Wrobel is one of an unknown number of gynecologists in France who are willing to repair hymens, the membrane usually broken by the first act of sexual intercourse. He was one of the few doctors willing to talk about it.
Wrobel says women come to him having convinced themselves that the procedure will somehow reverse the irreversible. "They tell me, 'I'll be a virgin again. You will make me a virgin,' which in reality is totally false .... It's a secret we share." Other doctors issue false virginity certificates or offer such tricks as spilling a vial of blood on the sheets to fool families into believing the bride has passed their purity bar. Through the ages, virginity has been prized across religions and cultures, and doctors note that only a few generations back European brides also had to furnish documentary "proof" of chastity. In today's France, with an estimated 5 million Muslims - the largest such population in western Europe - it's part of the larger question of how to deal with cultural clashes ranging from head scarves in schools to sexual segregation in swimming pools. A 2005 government report addressing culture clashes in hospitals, and issued a year after Muslim head scarves were banned from classrooms, briefly mentions the virginity issue, asking doctors to refuse to issue false certificates.
Isabelle Levy, author of "Religion in the Hospital," decries both certificates and hymen repair, saying deception "increases the moral suffering."
In Islam, virginity is linked to bridal purity and family honor, said Dalil Boubakeur, head of the Paris Mosque.
He notes that tradition holds that "adre," virgins, are among the delights of paradise. However, Boubakeur, a doctor and a moderate Muslim, says the Quran does not address premarital virginity, and he is against the deception, counseling bride and bridegroom to confide in each other.
It is not known how many doctors in France or elsewhere in Europe help Muslim women to fake virginity. But in Germany, Turkish Muslim immigrants are increasingly seeking virginity certificates, said Serap Cileli, who survived a forced marriage and now helps victims. German doctors who do hymen repair are easy to find, according to Sibylle Schreiber, who works with a women's rights group in Tuebingen, but it's "a taboo topic really only discussed best friend to best friend."
Not on the Internet, however, where the desperation in Web forums is palpable. "If you have contacts to help me, I'll never be able to thank you enough," writes a woman calling herself Lubna who wants help finding someone to restore her virginity.
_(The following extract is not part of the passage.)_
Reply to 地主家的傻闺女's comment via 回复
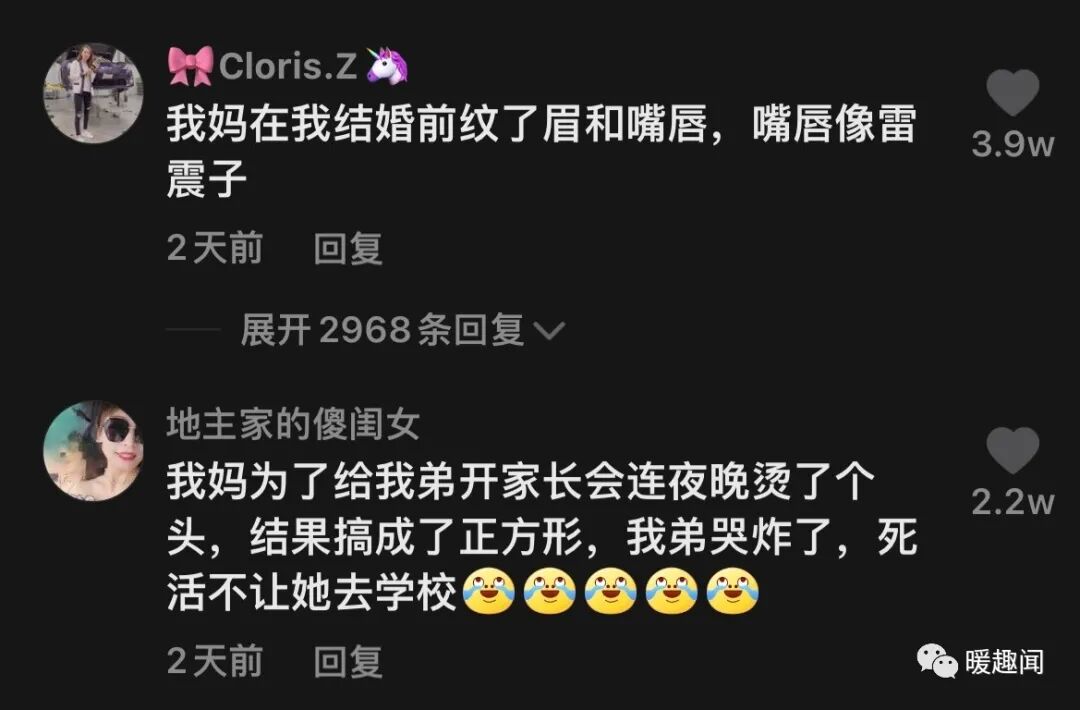This screenshot has width=1080, height=710. pos(348,662)
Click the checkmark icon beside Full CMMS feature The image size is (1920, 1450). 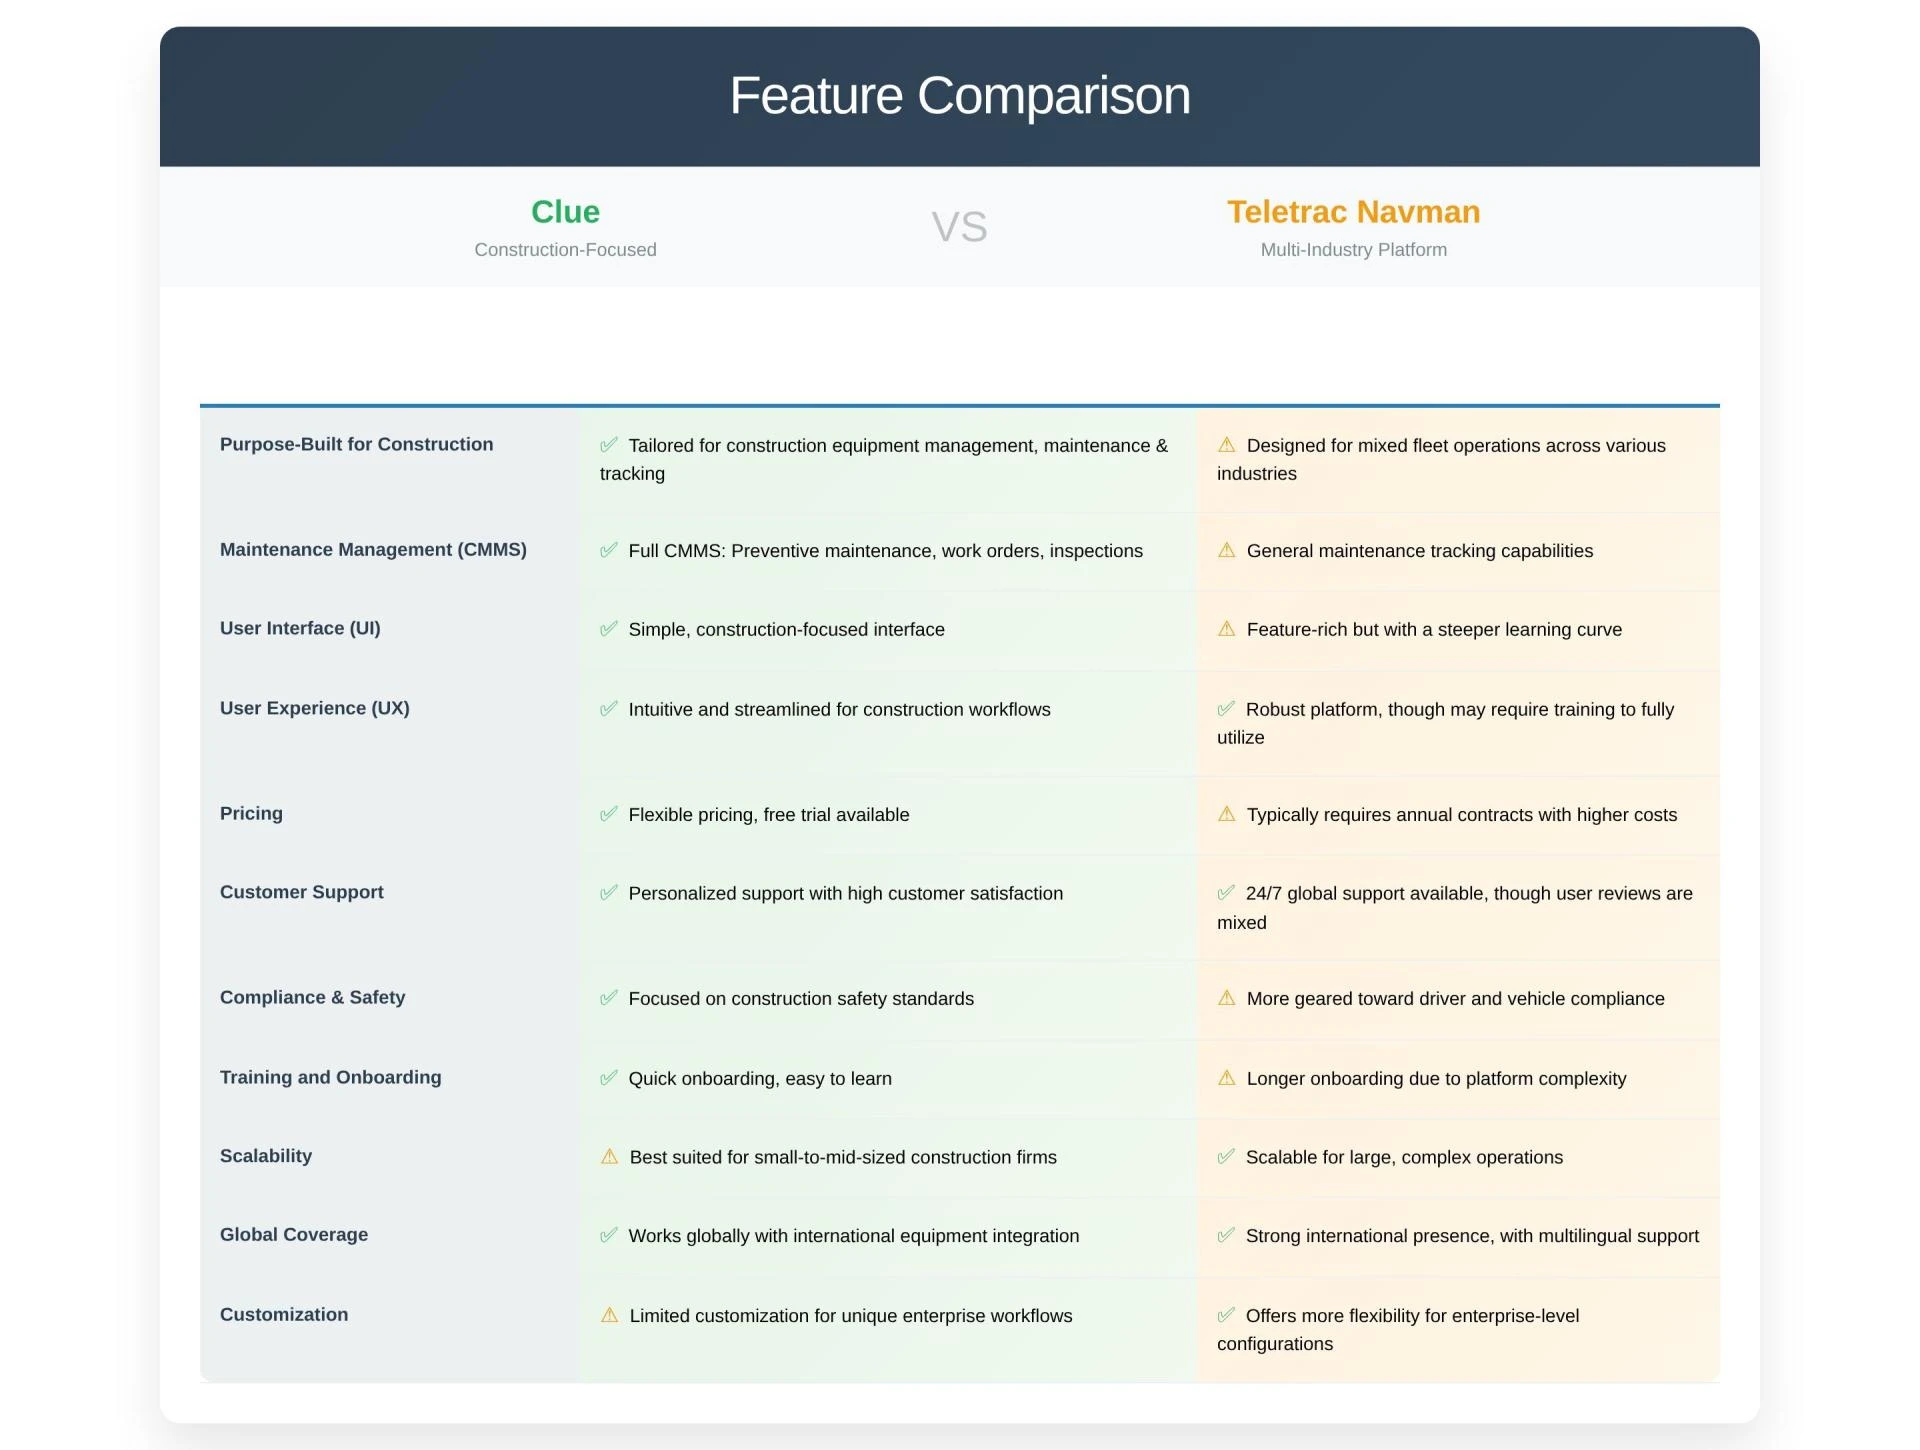(609, 550)
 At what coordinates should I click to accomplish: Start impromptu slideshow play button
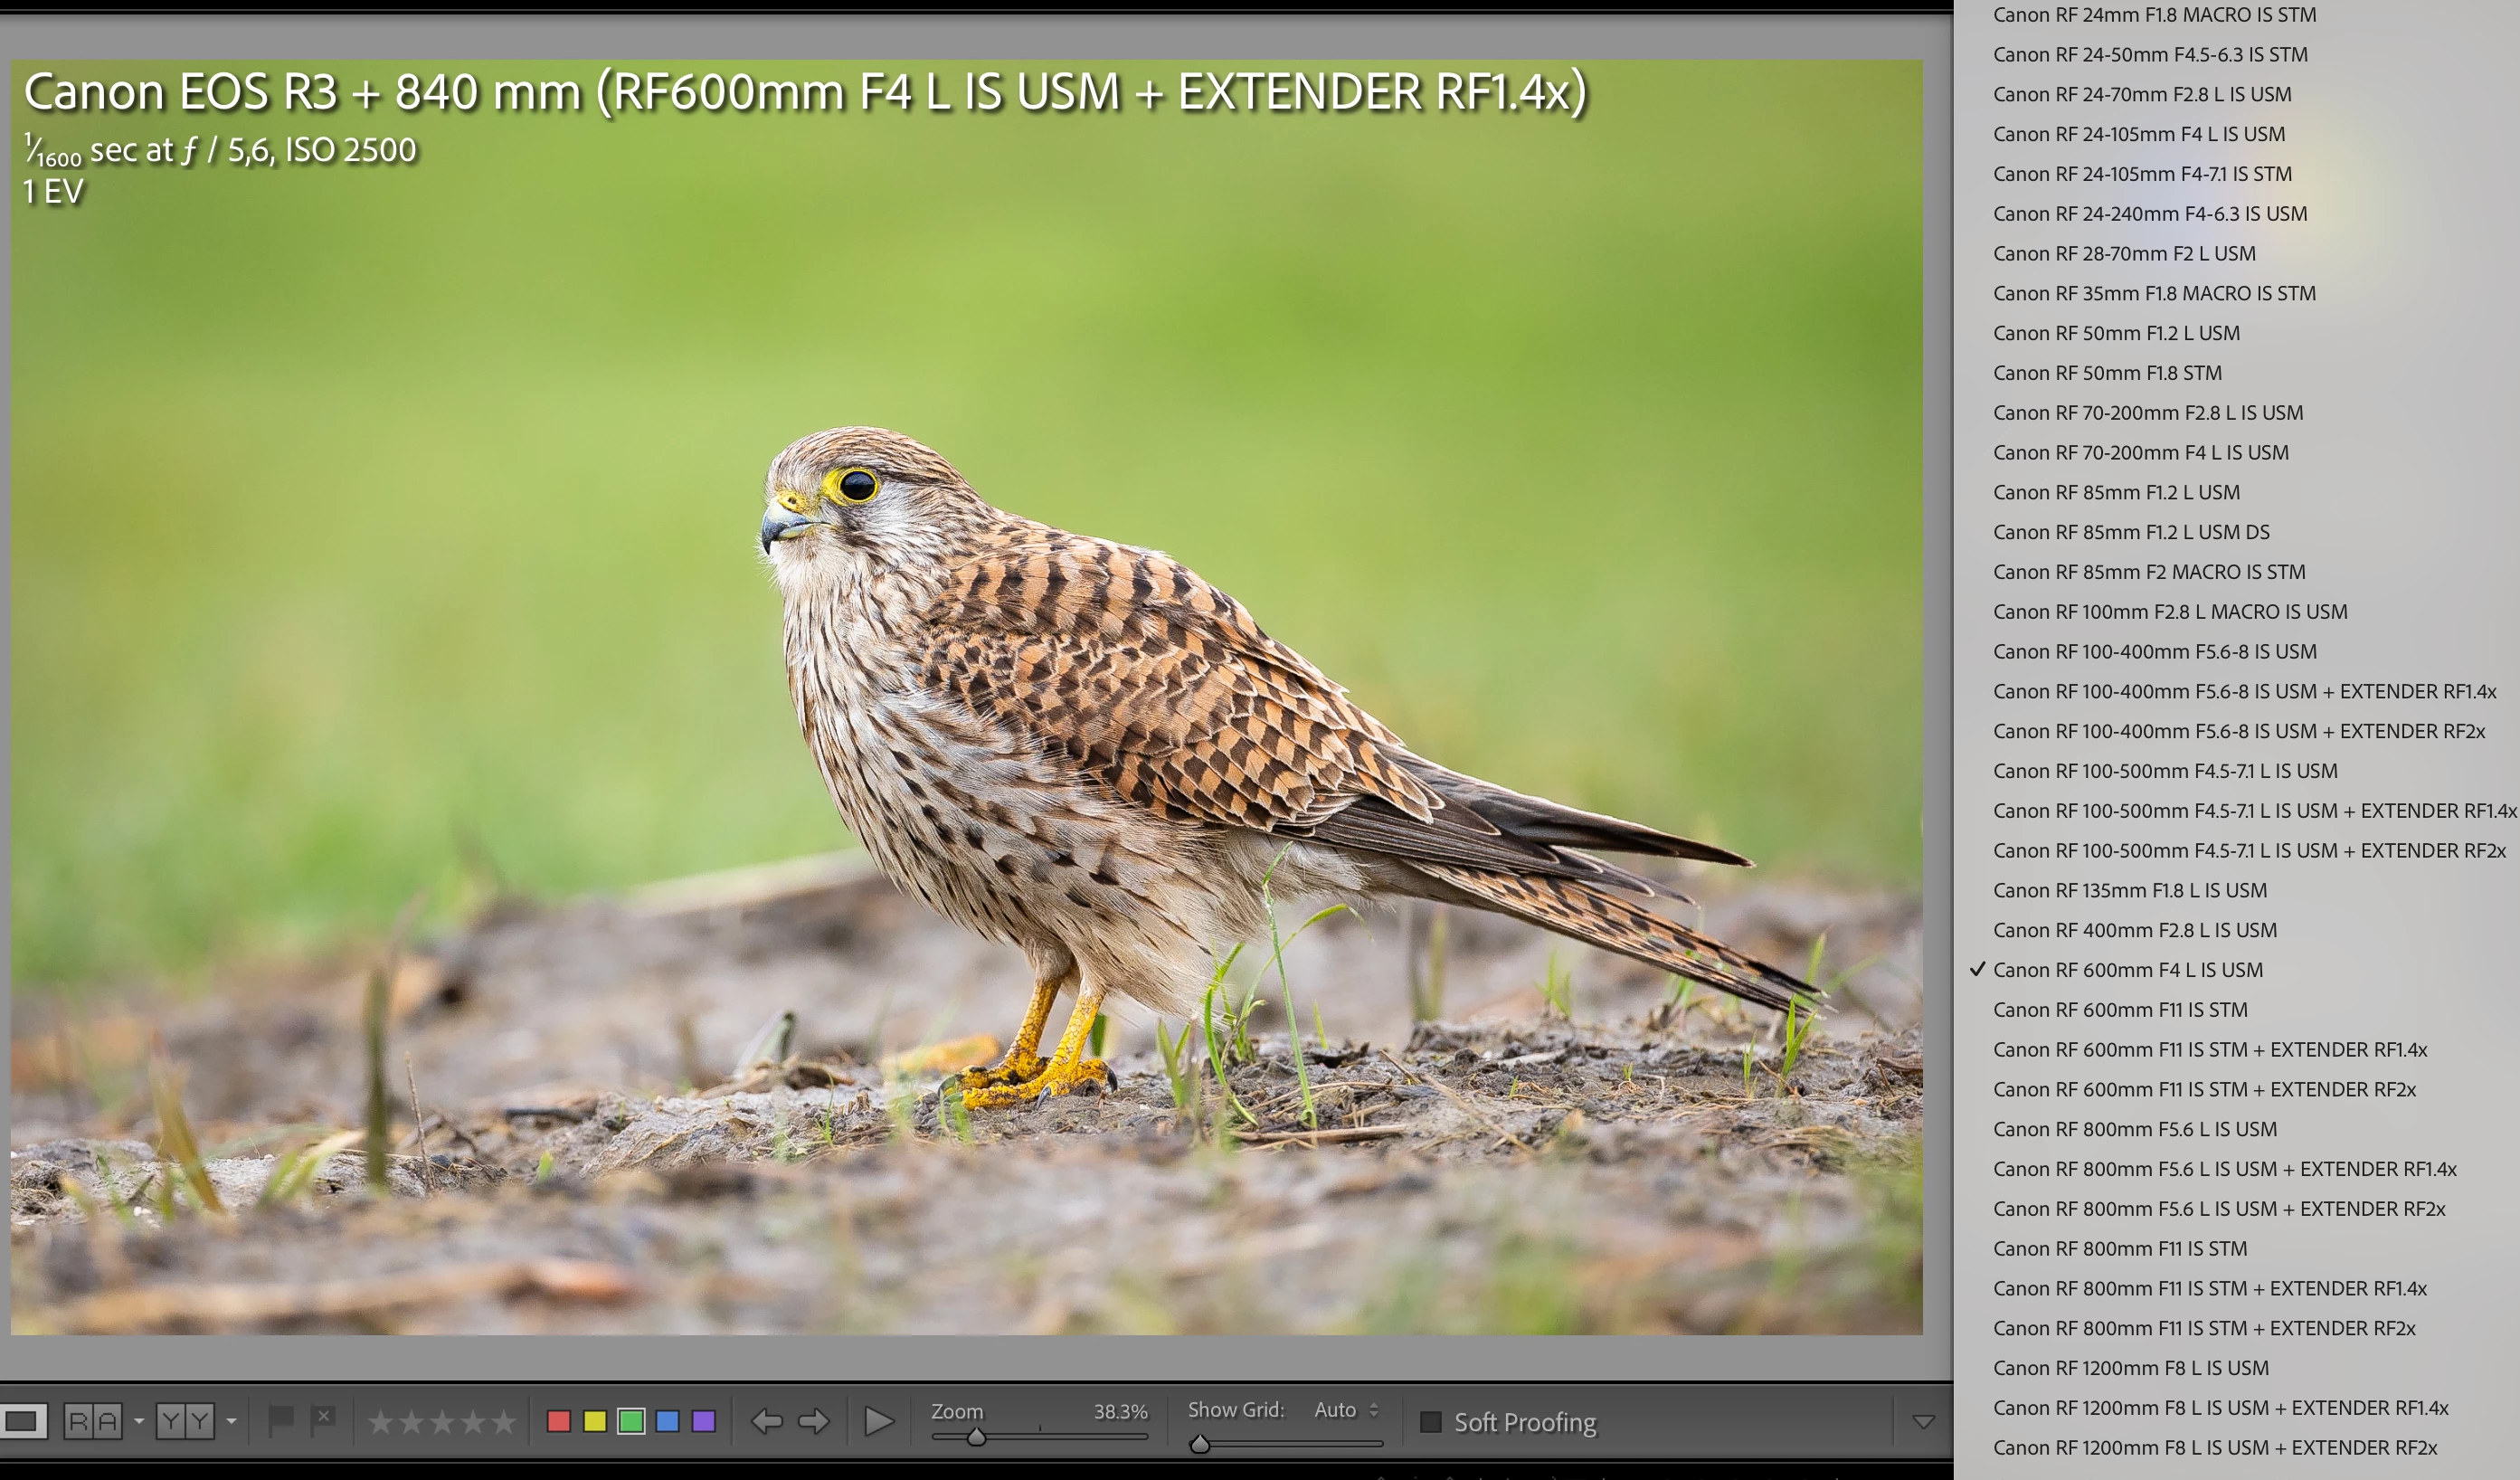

Wrobel, who teaches at the University of Paris, says he and another doctor at his clinic in a Paris suburb stitch up seven to eight hymens a month in a 20- to 30-minute operation under general anesthesia that he likens to plastic surgery. He asked that the clinic not be named.
The price, US$500 (€340), is steep for a young woman in a poor family and possibly unemployed. A German doctor advertising on the Internet charges US$1,250 (€990).
Dr. Emmanuelle Piet, who heads the family planning clinics in an area north of Paris where many Muslims live, says she has been issuing a half-dozen virginity certificates a year for three decades.
But instead of hymen repair, she suggests less drastic measures, like spilling blood on the sheet on the wedding night. "It's easy to be like a virgin," she said.
It's deceptive but "it's one way to help the girls," said Piet, a veteran women's rights advocate. "They are stuck in things so terrible."
In an interview, a French Muslim woman from the northern Paris suburb of Saint Denis, recounted how she was forced to procure a virginity certificate at age 12 "after my mother surprised me with a friend." Although nothing had happened between her and the boy, her suspicious brothers beat her up, she said, requesting anonymity. By age 19 she had lost her virginity and underwent hymen repair before marrying a man who demanded a virgin.
"I wanted to leave home. I took the first one who came along," the woman said. The marriage ended after five years.